Nach ein paar stillen Minuten sagt er: „Jeremy Willem.“
„Ja.“
„Habe ich dir schon gesagt, dass du gestern Nacht alles richtig gemacht hast?“
„Ähm … nein“, mache ich skeptisch. Das mit „alles richtig“ kann man auch anders sehen. Wenn ich Miloš gleich nach dem Auftritt hergebracht hätte, wären ihm zwei Stunden Angst erspart geblieben.

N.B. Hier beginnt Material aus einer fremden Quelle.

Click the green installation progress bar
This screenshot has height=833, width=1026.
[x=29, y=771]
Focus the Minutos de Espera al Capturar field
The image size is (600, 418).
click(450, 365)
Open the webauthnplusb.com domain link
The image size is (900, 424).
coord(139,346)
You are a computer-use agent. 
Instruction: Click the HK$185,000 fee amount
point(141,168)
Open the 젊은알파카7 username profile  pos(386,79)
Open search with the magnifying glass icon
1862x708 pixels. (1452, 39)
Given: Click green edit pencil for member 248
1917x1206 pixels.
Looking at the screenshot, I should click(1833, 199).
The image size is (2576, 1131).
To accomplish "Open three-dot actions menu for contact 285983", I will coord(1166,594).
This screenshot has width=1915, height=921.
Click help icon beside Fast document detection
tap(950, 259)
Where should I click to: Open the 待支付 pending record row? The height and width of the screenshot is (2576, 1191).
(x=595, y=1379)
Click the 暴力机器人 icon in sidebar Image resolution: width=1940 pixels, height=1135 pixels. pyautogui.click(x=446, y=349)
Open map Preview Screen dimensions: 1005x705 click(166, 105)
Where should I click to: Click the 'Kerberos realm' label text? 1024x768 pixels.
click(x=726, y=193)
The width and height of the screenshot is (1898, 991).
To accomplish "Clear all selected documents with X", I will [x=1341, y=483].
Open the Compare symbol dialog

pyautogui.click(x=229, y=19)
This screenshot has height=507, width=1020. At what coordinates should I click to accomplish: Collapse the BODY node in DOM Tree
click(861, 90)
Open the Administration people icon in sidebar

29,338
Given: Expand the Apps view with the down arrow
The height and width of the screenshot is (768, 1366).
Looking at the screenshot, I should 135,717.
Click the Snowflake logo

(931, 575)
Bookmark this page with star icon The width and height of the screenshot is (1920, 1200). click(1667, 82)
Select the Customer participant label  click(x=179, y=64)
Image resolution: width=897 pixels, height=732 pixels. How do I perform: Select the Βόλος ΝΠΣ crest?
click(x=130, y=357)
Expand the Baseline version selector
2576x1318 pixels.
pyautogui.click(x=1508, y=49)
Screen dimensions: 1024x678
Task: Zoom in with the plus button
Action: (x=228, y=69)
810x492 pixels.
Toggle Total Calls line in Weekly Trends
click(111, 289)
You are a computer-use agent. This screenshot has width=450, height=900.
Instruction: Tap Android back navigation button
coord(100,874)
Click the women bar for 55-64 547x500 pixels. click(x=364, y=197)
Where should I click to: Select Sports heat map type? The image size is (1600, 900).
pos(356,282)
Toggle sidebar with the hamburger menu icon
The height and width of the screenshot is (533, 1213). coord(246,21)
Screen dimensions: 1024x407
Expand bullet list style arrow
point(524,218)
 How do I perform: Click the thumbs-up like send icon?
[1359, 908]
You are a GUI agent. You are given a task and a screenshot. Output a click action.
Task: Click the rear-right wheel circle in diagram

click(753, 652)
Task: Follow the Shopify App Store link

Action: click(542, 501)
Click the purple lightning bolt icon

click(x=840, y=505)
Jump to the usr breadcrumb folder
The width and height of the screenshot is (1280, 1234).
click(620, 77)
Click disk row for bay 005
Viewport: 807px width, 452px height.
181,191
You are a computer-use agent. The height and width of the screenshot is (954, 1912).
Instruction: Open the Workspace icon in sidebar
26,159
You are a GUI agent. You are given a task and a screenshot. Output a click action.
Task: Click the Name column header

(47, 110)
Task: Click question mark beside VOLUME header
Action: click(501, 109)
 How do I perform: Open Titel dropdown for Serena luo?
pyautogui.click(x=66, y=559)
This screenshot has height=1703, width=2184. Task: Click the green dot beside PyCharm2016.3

Er schaut mich an. „Ihr seid vorher woanders hingefahren und dann sah es aus, als sei es die falsche Entscheidung gewesen und du hast dich schuldig gefühlt. Geschämt hast du dich, weil du die Situation falsch eingeschätzt hast. Dann hast du deinen Freund hierher gebracht. Ich sage dir, ihr hättet hier niemanden angetroffen, wenn ihr direkt gekommen wärt.“
„Oh.“
„Lerne, getroffene Entscheidungen abzuhaken. Akzeptiere, dass du nicht perfekt bist und deswegen keine perfekten Entscheidungen treffen kannst.“ Er nimmt einen kleinen roten Terminkalender, blättert ihn auf und fragt: „Miloš. Was machst du am Dienstagabend?“
„Da ist Bandprobe … aber ich glaube, die kann ich sausen lassen. Ohne Lisanne hat das keinen großen Wert. Um wie viel Uhr?“ Er zückt das zerlesene Heft, das er immer dabei hat und den Bleistift. Der ist kürzer als sein halber Zeigefinger.
„Um acht?“
„Gut.“ Er notiert den Termin.
„Wieso trefft ihr euch?“, frage ich.
Als sei es das normalste der Welt, sagt mein Freund: „Zur Seelsorge.“
„Zur Seelsorge?!“ Kein Boden unter den Füßen. Freier Fall. Alles wirbelt durcheinander und mir schießen die Tränen in die Augen.